**What you need to do:** Find "The height and" in the entries below; copy that line through the last, exactly, with no pictures.

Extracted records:
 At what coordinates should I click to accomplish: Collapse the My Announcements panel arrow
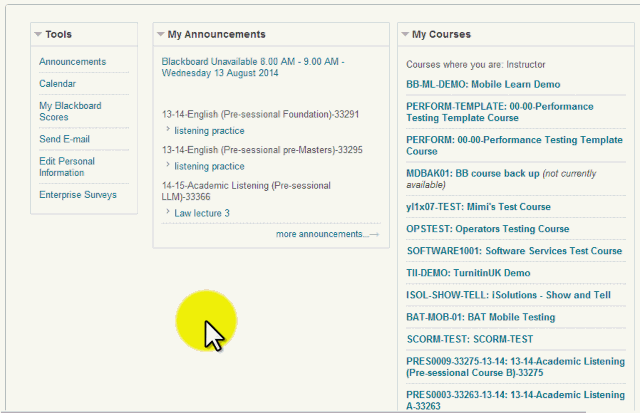click(160, 34)
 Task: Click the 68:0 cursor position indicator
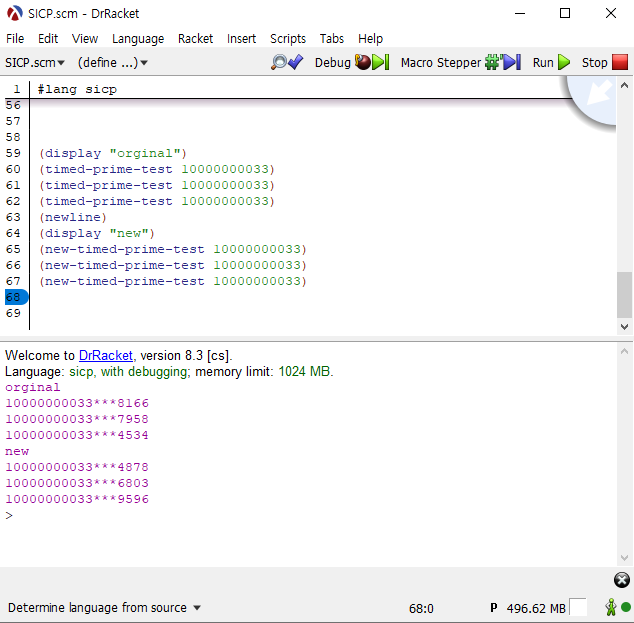tap(421, 608)
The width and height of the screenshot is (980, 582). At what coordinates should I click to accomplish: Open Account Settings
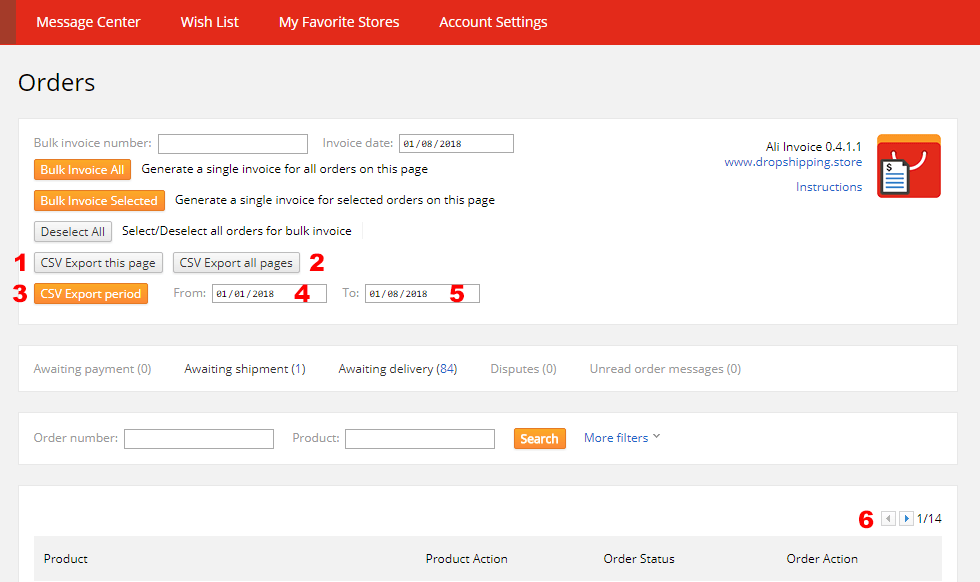(493, 22)
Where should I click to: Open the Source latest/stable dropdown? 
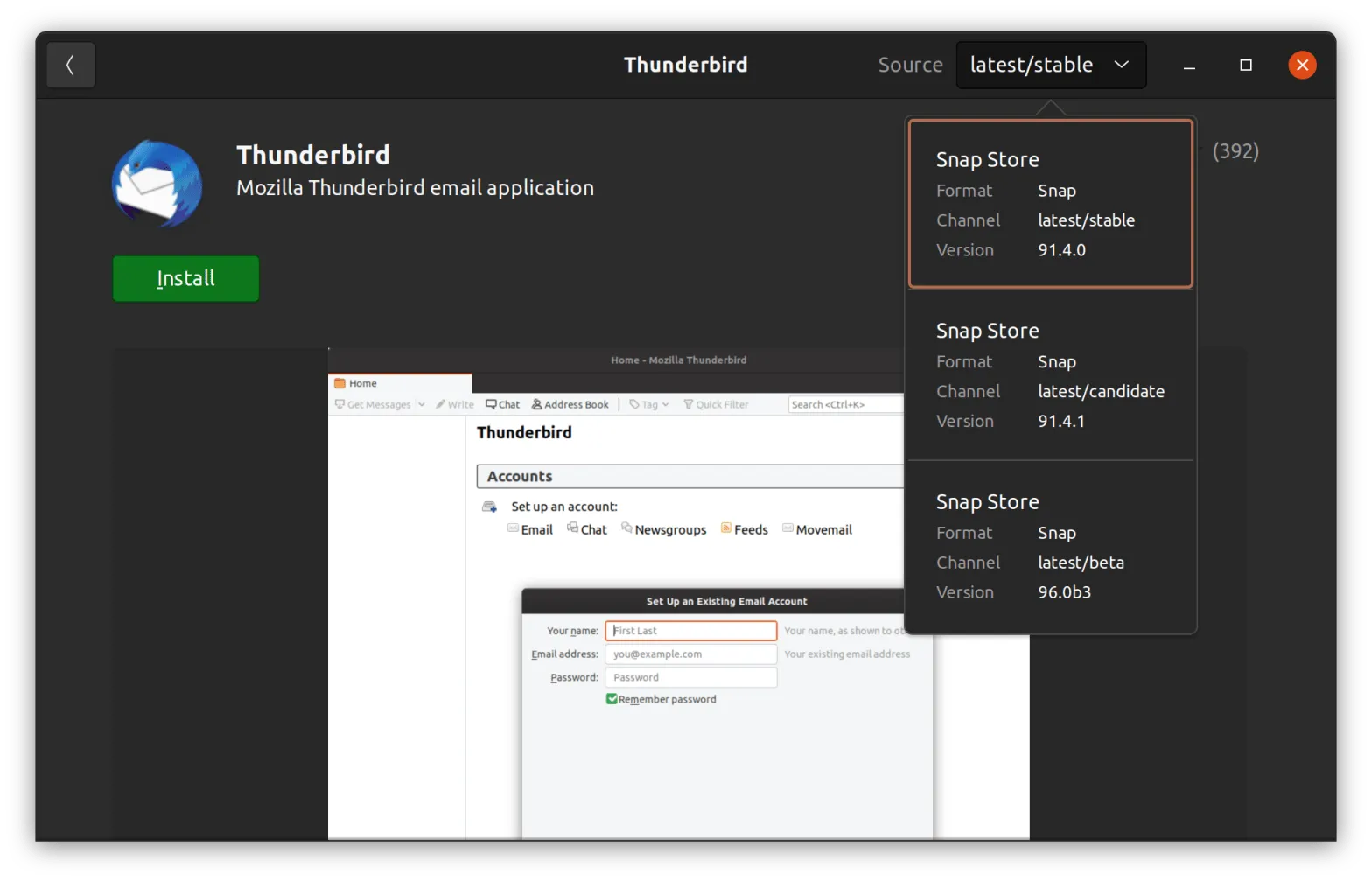[1051, 65]
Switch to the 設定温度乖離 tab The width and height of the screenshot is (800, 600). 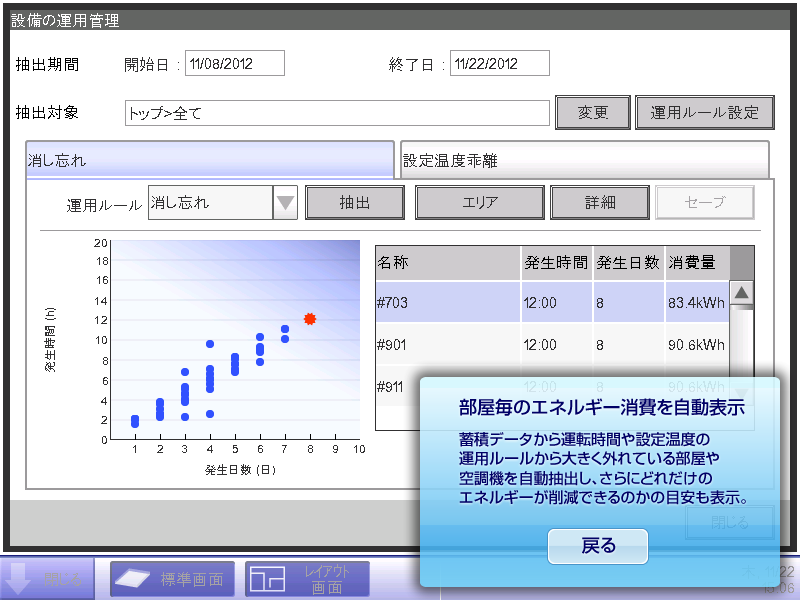pos(584,160)
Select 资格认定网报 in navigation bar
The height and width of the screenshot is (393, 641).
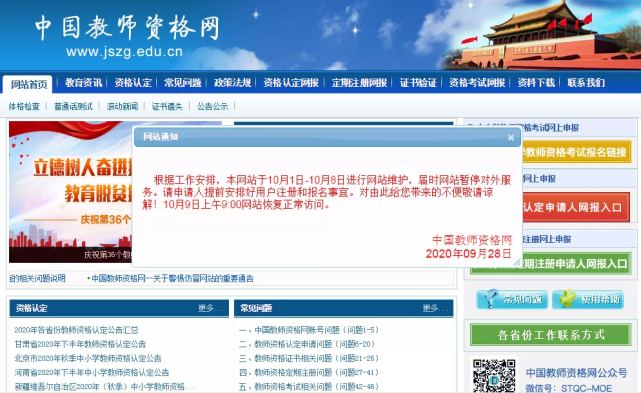point(291,83)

**Task solution:**
The height and width of the screenshot is (393, 641).
point(291,83)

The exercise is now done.